Task prompt
Find the line that contains "Where should I" in the entries below. Restate it and every line after it, word for word, with no pictures.

------------------------------------------------------------

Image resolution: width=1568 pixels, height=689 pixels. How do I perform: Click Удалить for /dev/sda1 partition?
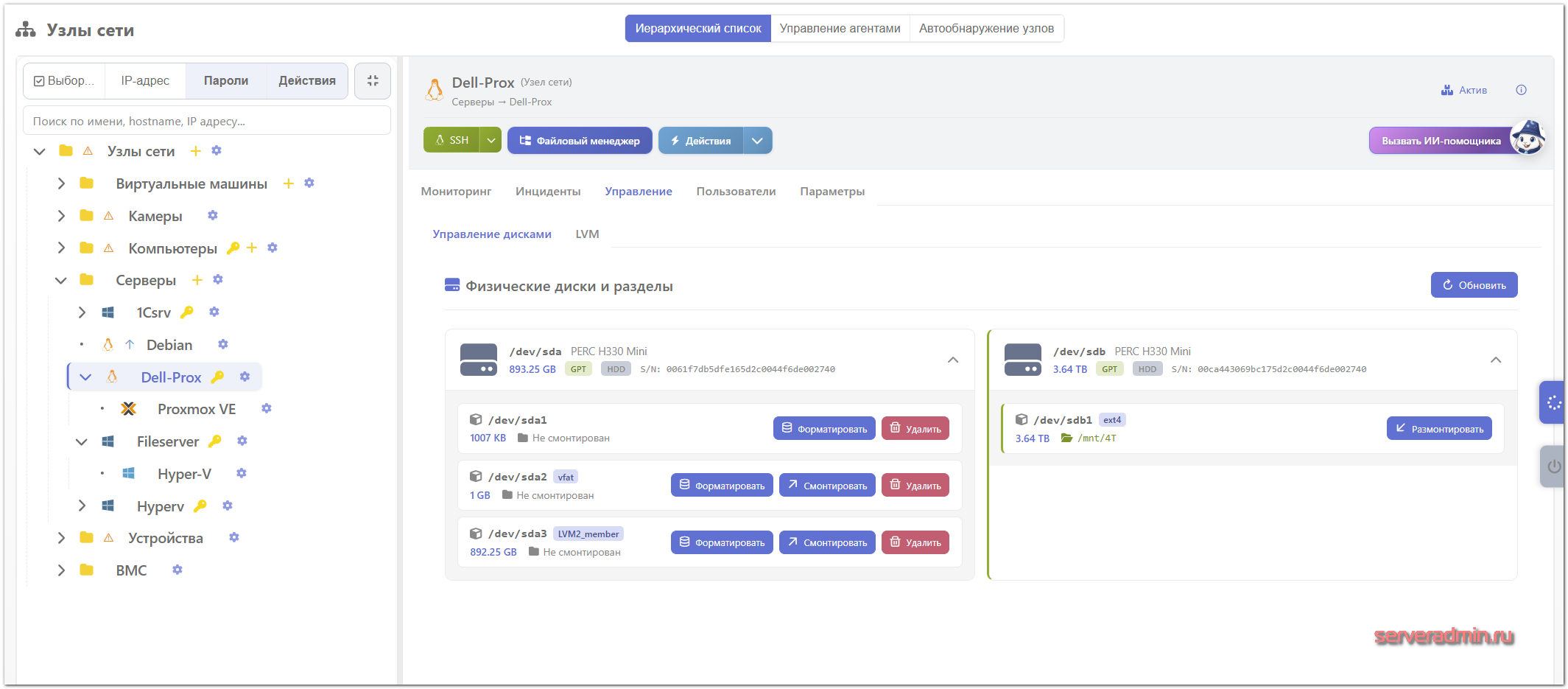(x=915, y=429)
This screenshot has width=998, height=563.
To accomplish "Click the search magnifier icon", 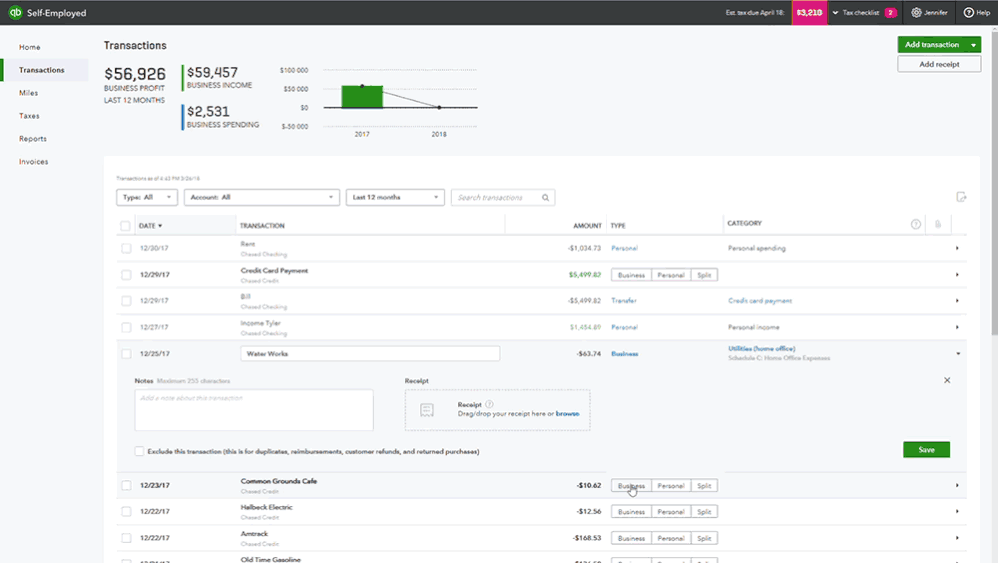I will tap(546, 198).
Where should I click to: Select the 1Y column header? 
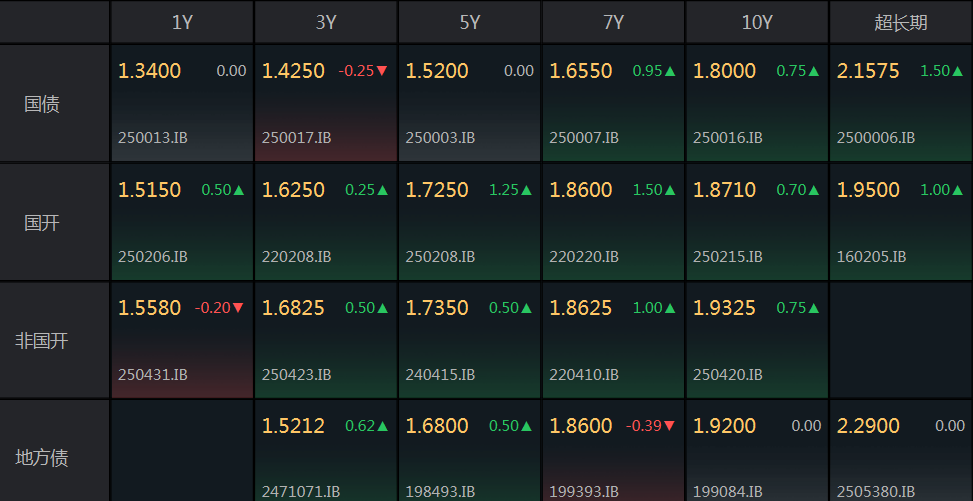[182, 22]
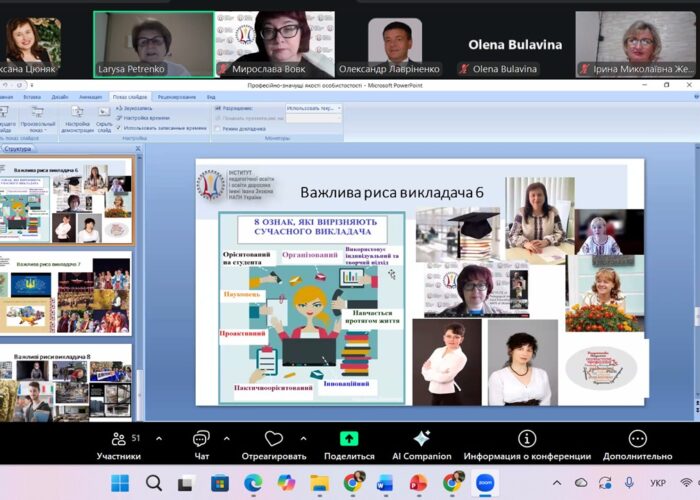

------------------------------------------------------------

Your response
Where should I click to: Select the 1Y column header? 
[182, 22]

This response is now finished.